### WHAT YOU HAVE TO DO
Starting with the line below that holds "This screenshot has height=776, width=1186." and stopping after the line that holds "The height and", transcribe the lines exactly, leaving out all pictures.

### TASK INPUT
= = =

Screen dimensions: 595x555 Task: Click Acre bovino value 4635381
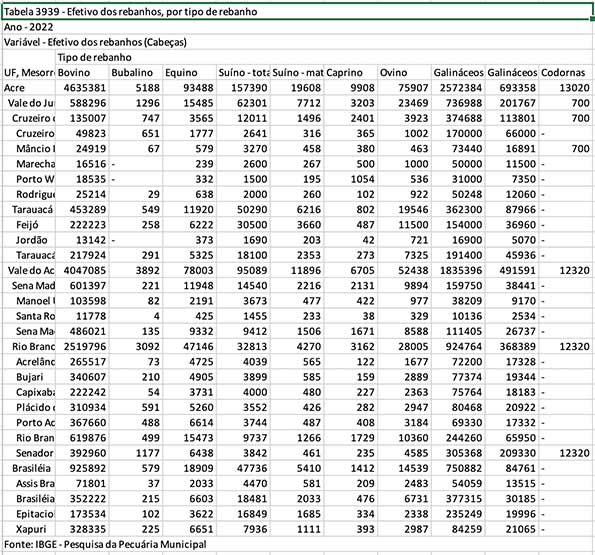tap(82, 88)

= = =

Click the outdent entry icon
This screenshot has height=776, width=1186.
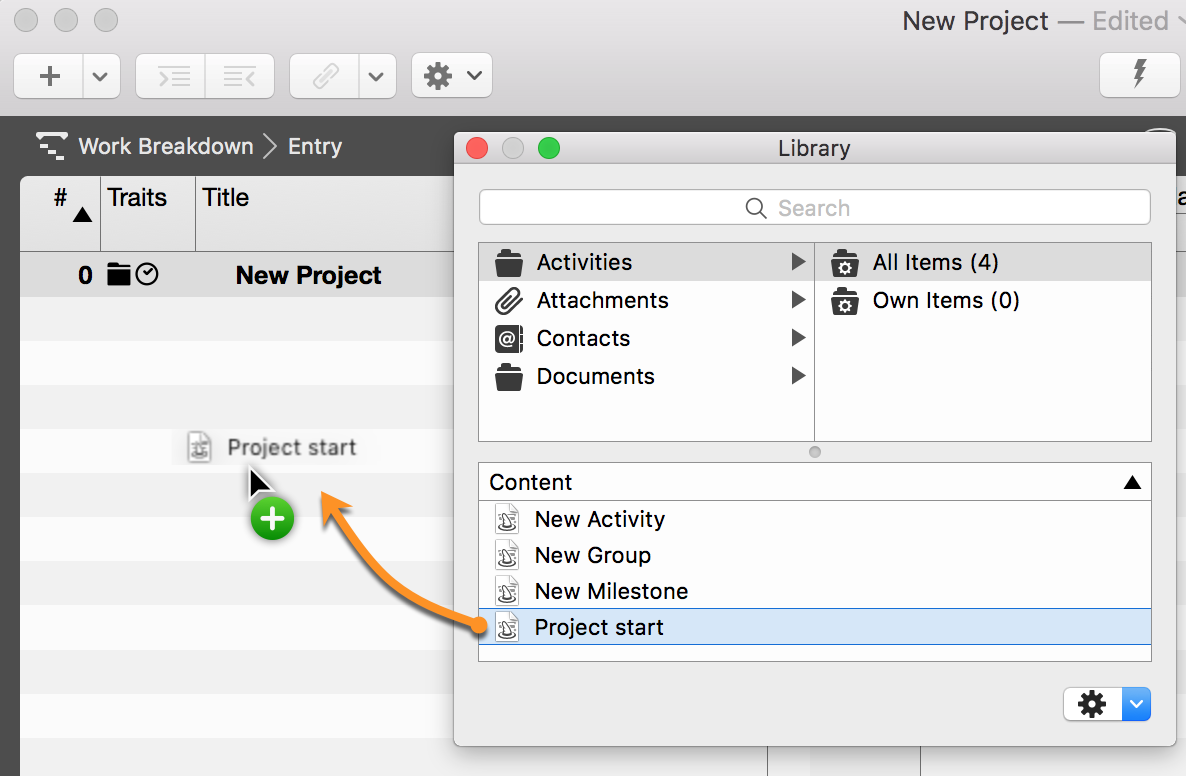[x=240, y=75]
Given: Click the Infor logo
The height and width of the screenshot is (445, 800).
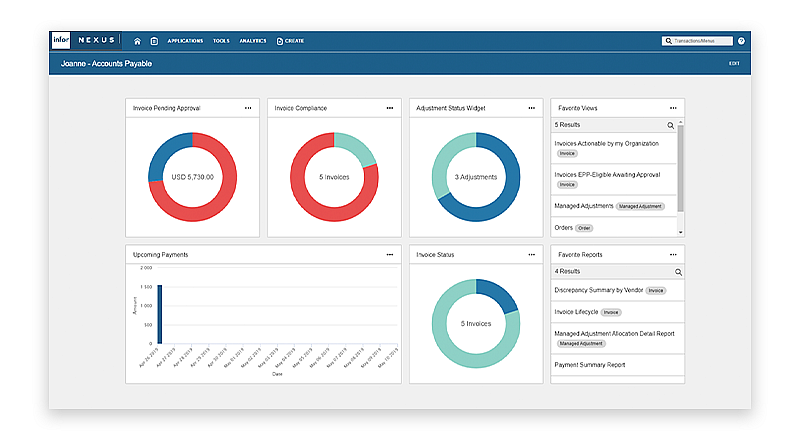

= = =

### RESPONSE FOR THIS EXERCISE
This screenshot has height=776, width=1186.
[x=240, y=75]
Given: Click the Infor logo
The height and width of the screenshot is (445, 800).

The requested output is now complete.